[Items listed in a dataset]
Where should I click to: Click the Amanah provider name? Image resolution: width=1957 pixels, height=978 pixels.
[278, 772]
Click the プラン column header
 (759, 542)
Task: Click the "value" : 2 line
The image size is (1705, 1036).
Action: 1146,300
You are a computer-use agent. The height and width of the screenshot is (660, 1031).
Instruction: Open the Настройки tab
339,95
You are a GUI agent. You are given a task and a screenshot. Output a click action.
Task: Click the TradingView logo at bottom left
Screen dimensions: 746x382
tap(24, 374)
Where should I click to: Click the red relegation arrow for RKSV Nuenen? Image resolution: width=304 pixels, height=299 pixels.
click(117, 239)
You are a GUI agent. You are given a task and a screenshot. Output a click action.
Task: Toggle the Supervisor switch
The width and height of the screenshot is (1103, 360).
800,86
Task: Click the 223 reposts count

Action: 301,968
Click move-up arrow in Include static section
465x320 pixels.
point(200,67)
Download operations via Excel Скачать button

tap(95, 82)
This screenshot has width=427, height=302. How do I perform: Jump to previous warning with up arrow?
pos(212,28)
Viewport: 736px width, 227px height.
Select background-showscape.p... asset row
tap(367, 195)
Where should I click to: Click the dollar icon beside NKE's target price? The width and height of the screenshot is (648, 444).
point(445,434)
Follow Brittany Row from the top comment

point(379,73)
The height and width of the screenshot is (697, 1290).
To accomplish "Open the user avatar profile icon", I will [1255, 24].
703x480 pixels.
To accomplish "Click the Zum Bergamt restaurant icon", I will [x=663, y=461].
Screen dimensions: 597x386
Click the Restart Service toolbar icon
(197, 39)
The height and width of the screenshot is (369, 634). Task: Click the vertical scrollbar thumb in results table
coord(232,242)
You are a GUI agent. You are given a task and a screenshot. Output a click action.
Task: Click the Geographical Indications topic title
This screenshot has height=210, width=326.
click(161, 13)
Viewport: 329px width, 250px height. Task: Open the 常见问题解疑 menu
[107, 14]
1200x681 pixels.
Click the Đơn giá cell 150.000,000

== What is asked ==
Write out the listing from its first line through the line containing "tap(95, 82)", inclusive, keeping every line unchanged.

== Full output ==
Where should I click to: Click the Amanah provider name? Image resolution: width=1957 pixels, height=978 pixels.
[278, 772]
Click the プラン column header
 (759, 542)
Task: Click the "value" : 2 line
The image size is (1705, 1036).
Action: 1146,300
You are a computer-use agent. The height and width of the screenshot is (660, 1031).
Instruction: Open the Настройки tab
339,95
You are a GUI agent. You are given a task and a screenshot. Output a click action.
Task: Click the TradingView logo at bottom left
Screen dimensions: 746x382
tap(24, 374)
Where should I click to: Click the red relegation arrow for RKSV Nuenen? Image resolution: width=304 pixels, height=299 pixels.
click(117, 239)
You are a GUI agent. You are given a task and a screenshot. Output a click action.
Task: Toggle the Supervisor switch
The width and height of the screenshot is (1103, 360).
800,86
Task: Click the 223 reposts count

Action: 301,968
Click move-up arrow in Include static section
465x320 pixels.
point(200,67)
Download operations via Excel Скачать button

tap(95, 82)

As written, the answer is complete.